One of their selling points is "Your employer or IT admin won't know you are using it". This is a company in Cyprus operating servers at server farms in Germany, England, and Ukraine. For about USD$26.40 (at current exchange rates) per month, you have access to a VPN server that encrypts at double the normal VPN encryption strength, strong enough where there is no possible way that IT admins could crack it with current technology. I would LOVE to see some IT admin here try and crack and sniff a 256 bit encryption scheme.
I did see a lot of connections coming through this company's servers in Germany and England, during the broadcast of the vice presidential deabate, probably a lot of people tuning on on the debate from work in a manner where the boss will NEVER know they are tuning into the debates from work. That information will ONLY be known to the company in Cyprus that operates the servers.
If you had traffic going to strange machiens in Germany and England on
2nd October, that was probably someone tuning into the VP debate.They also market heavily to people living or travelling in countries such as China, Saudi Arabia, or Iran, which heavily censor the Net. If you use this company' service, the authorities in those countries will NEVER know what you are up to. This company in Cyprus makes that a selling point for its services.
When I use my own VPN server from censorious countries, I know that what I do won't be detected.

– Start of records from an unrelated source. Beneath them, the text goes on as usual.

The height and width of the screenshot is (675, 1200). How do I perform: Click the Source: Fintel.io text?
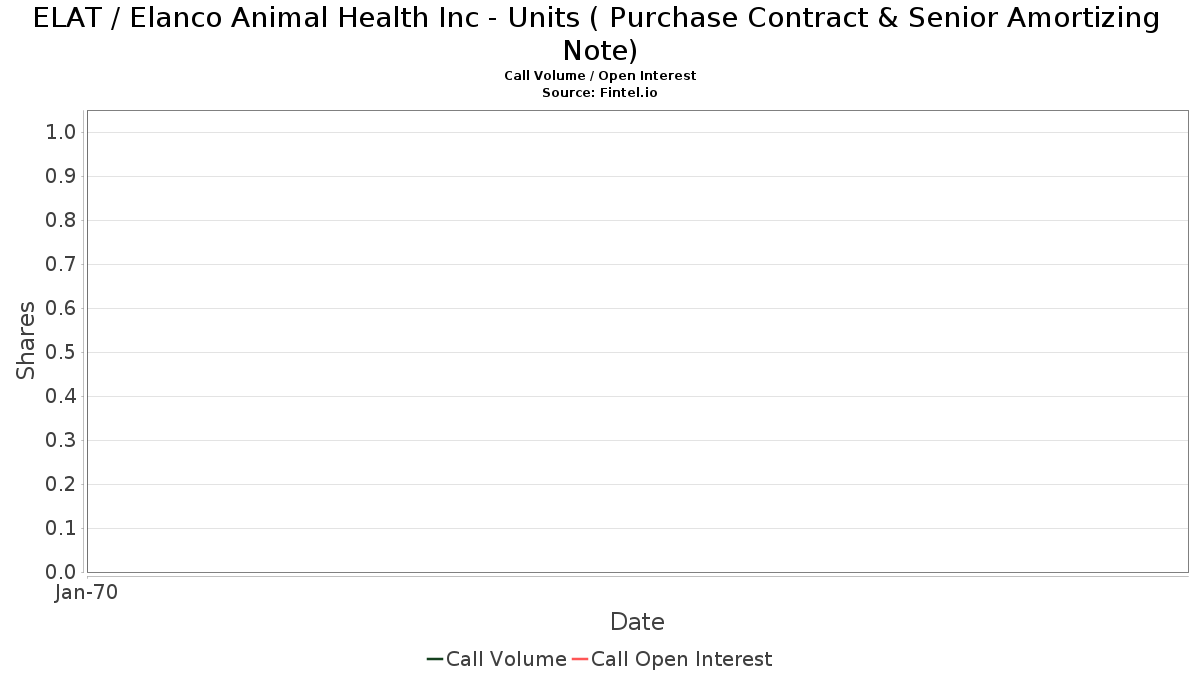pos(600,92)
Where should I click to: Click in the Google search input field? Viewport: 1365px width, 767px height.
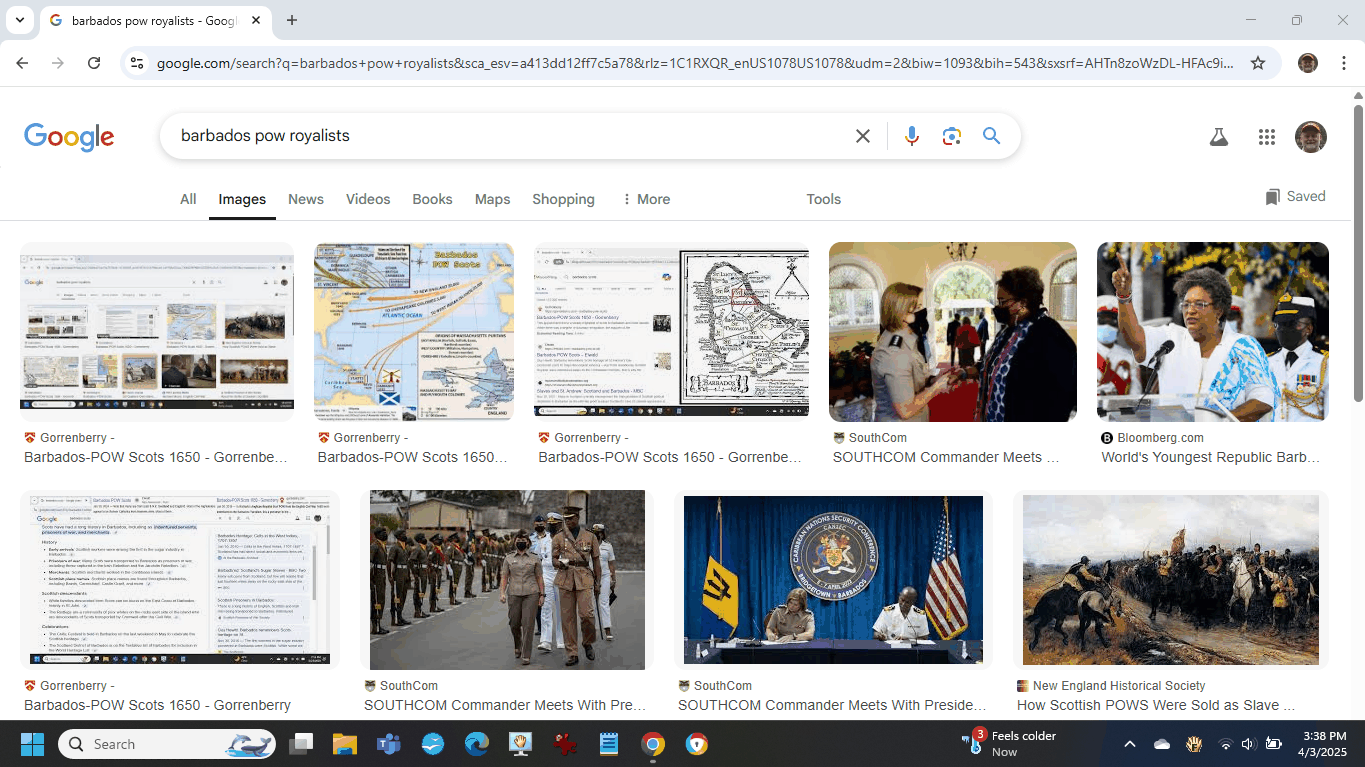pyautogui.click(x=500, y=136)
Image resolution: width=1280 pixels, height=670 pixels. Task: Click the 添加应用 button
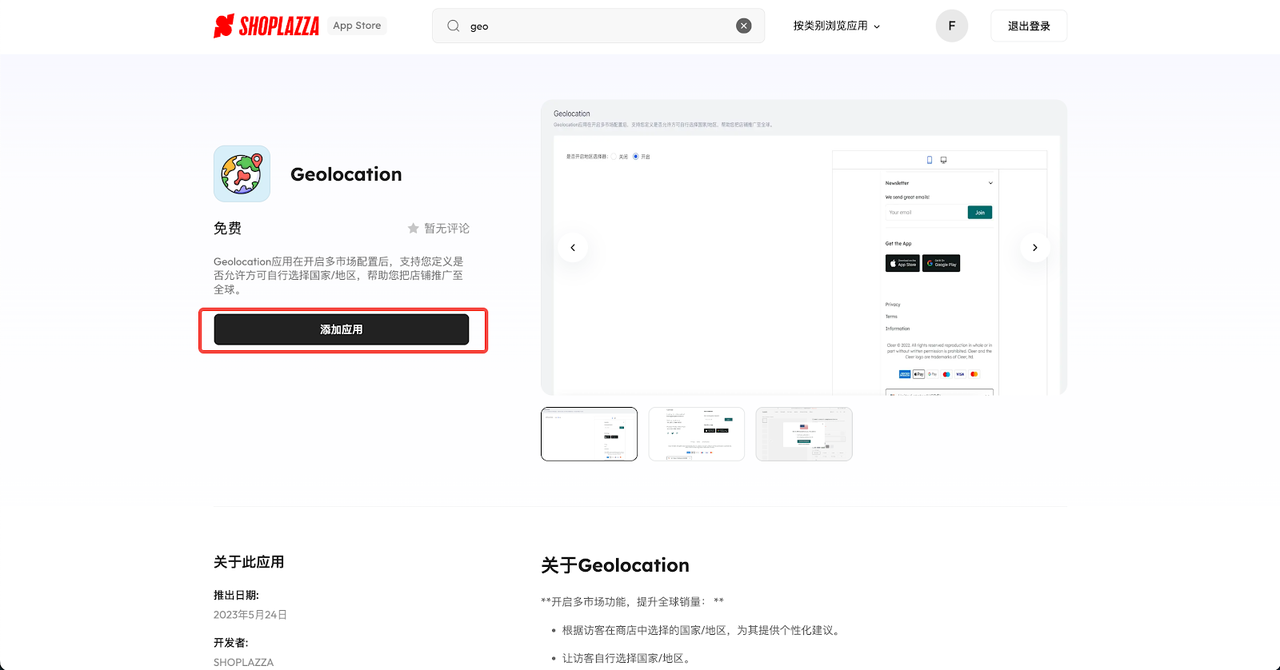[343, 329]
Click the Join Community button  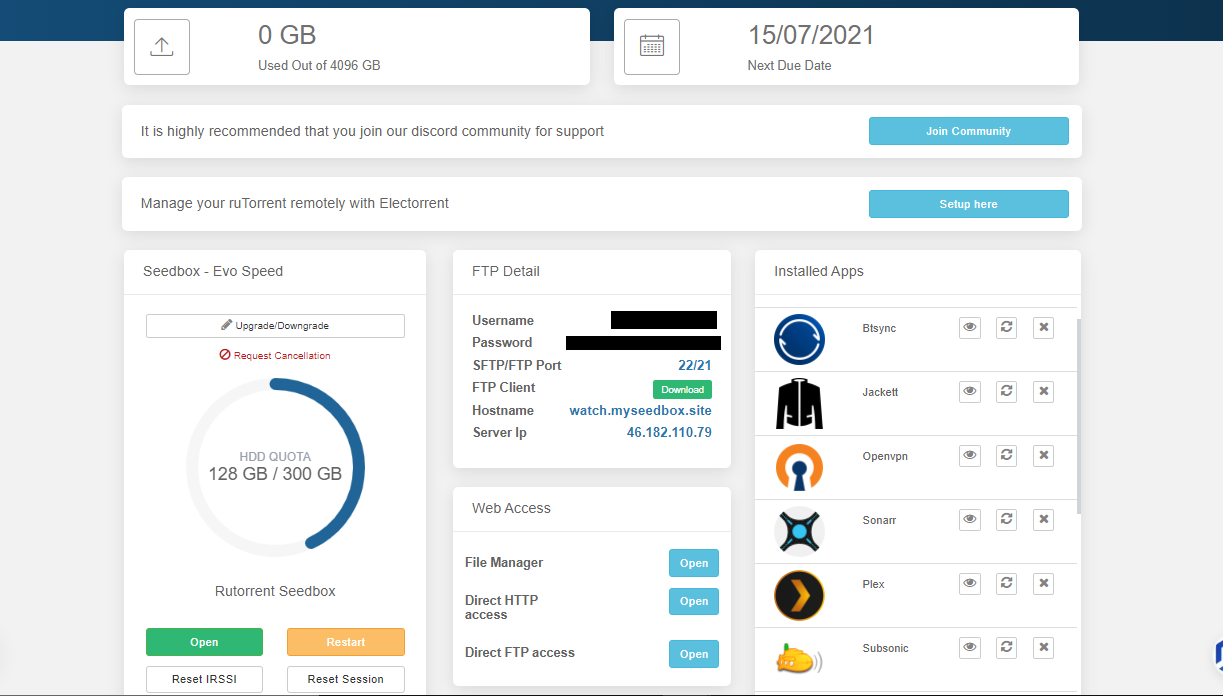(968, 131)
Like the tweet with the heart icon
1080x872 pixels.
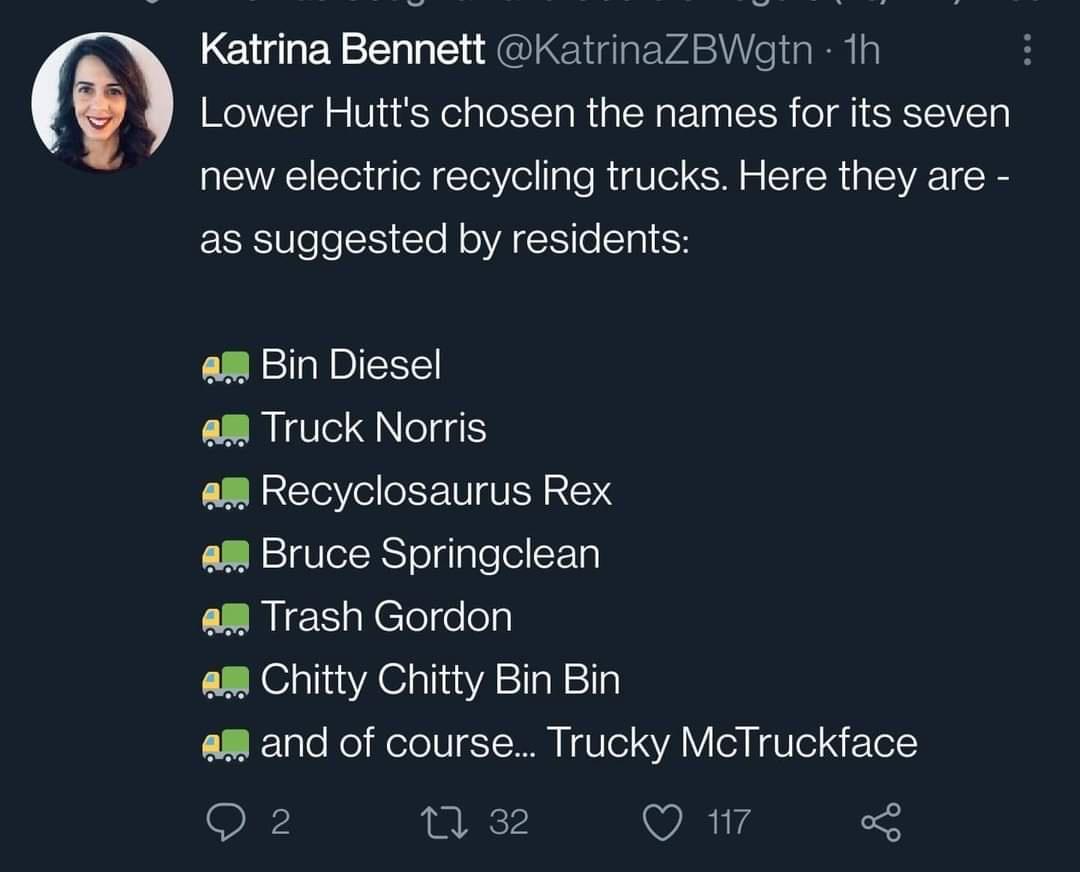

Since I like to go to Syria once or twice a year to gamble at one of only a handful of casinos on the Middle East, I can use my VPN connection to bypass government firewalls and check my Email on Hotmail (blocked in Syria), and the Syrian authorites NEVER know what I am up to. I also use VPN to access Skype (also blocked in Syria) to check for any voicemail messages related to my radio station, and, once again, the Syrian authorities cannot POSSIBLY know what I am up to. While I am only using 168 bit encryption, that is enough to keep my use of Skype from being detected.